== DATA EXCERPTS ==
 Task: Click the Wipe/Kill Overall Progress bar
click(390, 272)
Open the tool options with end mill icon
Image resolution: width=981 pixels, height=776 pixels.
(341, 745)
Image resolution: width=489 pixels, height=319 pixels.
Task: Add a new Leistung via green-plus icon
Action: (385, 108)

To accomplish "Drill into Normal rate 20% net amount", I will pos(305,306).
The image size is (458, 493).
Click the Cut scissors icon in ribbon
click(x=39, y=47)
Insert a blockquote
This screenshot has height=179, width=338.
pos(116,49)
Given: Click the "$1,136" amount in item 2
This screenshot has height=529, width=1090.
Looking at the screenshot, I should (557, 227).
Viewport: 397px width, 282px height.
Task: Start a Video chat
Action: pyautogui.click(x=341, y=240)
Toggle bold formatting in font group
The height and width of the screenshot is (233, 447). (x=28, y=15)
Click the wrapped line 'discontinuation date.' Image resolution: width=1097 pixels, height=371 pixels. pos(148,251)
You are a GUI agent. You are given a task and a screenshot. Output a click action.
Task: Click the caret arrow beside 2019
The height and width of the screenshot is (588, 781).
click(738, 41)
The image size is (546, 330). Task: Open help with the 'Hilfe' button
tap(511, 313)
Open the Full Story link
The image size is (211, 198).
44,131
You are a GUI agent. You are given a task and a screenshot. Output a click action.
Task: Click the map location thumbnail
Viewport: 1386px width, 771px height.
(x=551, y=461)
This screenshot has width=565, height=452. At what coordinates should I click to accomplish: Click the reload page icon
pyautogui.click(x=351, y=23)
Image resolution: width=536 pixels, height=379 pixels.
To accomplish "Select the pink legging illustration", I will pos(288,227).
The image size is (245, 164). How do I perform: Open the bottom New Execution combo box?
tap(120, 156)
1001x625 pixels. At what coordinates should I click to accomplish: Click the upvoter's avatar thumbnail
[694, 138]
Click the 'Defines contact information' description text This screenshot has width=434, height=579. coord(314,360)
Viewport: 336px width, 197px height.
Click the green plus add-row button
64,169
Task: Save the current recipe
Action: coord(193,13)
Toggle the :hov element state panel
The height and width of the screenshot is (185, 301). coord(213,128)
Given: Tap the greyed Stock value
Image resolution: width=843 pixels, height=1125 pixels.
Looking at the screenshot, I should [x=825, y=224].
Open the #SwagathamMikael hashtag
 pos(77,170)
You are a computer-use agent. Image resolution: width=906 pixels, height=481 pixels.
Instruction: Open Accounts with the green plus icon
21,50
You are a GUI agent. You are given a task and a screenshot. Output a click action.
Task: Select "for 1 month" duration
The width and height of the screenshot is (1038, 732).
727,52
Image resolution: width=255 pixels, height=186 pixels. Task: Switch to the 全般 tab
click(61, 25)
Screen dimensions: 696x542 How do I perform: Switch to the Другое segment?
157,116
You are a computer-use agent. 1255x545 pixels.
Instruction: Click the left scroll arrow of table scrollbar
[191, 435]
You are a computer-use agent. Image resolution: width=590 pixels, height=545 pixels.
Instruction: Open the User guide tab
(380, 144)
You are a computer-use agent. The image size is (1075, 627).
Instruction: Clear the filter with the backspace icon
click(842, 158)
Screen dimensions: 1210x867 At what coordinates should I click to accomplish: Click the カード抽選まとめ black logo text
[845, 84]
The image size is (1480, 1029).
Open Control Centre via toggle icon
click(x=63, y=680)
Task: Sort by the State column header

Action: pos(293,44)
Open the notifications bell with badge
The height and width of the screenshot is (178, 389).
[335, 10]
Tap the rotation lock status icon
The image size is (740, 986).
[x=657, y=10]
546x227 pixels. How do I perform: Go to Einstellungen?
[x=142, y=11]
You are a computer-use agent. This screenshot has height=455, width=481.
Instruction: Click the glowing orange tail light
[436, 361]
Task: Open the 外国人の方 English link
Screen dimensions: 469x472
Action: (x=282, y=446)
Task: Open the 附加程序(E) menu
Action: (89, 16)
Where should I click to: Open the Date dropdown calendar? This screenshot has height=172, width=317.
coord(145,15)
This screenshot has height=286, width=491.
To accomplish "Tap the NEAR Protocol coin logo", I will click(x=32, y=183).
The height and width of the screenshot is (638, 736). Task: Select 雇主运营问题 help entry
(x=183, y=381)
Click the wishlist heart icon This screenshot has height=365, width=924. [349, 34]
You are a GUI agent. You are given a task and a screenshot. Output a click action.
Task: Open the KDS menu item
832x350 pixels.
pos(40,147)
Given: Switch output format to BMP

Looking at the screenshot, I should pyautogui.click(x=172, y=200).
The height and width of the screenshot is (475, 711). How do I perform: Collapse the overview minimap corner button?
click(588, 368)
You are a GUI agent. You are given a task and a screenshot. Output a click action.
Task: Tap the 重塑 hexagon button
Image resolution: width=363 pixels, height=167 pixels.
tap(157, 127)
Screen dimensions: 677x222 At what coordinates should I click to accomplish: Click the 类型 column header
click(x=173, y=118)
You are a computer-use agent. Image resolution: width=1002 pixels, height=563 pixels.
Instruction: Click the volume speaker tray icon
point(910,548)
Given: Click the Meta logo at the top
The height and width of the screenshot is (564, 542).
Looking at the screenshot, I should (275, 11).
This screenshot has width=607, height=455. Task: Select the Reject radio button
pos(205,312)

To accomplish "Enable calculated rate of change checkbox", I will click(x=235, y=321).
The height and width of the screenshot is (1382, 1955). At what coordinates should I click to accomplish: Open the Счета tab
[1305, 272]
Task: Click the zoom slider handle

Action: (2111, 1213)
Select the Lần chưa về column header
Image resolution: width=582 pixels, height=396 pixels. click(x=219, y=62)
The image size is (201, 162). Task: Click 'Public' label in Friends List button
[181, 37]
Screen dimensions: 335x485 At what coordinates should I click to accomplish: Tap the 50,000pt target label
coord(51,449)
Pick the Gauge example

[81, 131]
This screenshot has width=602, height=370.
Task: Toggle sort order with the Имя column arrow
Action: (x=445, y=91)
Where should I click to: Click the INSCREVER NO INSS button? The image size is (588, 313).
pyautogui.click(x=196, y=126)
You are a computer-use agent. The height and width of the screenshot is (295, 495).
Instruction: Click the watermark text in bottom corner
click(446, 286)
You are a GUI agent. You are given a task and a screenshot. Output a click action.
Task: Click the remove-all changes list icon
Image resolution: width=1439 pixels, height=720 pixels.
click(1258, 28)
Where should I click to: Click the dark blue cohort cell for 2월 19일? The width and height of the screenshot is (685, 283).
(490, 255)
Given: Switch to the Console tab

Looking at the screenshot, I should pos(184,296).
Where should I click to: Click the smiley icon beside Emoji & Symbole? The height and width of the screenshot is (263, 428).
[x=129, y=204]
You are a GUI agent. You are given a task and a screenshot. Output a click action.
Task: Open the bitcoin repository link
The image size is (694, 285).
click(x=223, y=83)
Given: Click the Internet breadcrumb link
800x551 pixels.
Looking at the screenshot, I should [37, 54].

== WHAT TO DO ==
Print the entries above again word for word, covering only the lines between the one containing "Toggle bold formatting in font group" and the one containing "Click the 'Defines", inclusive.

== OUTPUT ==
Toggle bold formatting in font group
The height and width of the screenshot is (233, 447). (x=28, y=15)
Click the wrapped line 'discontinuation date.' Image resolution: width=1097 pixels, height=371 pixels. pos(148,251)
You are a GUI agent. You are given a task and a screenshot. Output a click action.
Task: Click the caret arrow beside 2019
The height and width of the screenshot is (588, 781).
click(738, 41)
The image size is (546, 330). Task: Open help with the 'Hilfe' button
tap(511, 313)
Open the Full Story link
The image size is (211, 198).
44,131
You are a GUI agent. You are given a task and a screenshot. Output a click action.
Task: Click the map location thumbnail
Viewport: 1386px width, 771px height.
(x=551, y=461)
This screenshot has width=565, height=452. At what coordinates should I click to accomplish: Click the reload page icon
pyautogui.click(x=351, y=23)
Image resolution: width=536 pixels, height=379 pixels.
To accomplish "Select the pink legging illustration", I will pos(288,227).
The image size is (245, 164). How do I perform: Open the bottom New Execution combo box?
tap(120, 156)
1001x625 pixels. At what coordinates should I click to accomplish: Click the upvoter's avatar thumbnail
[694, 138]
Click the 'Defines contact information' description text This screenshot has width=434, height=579. coord(314,360)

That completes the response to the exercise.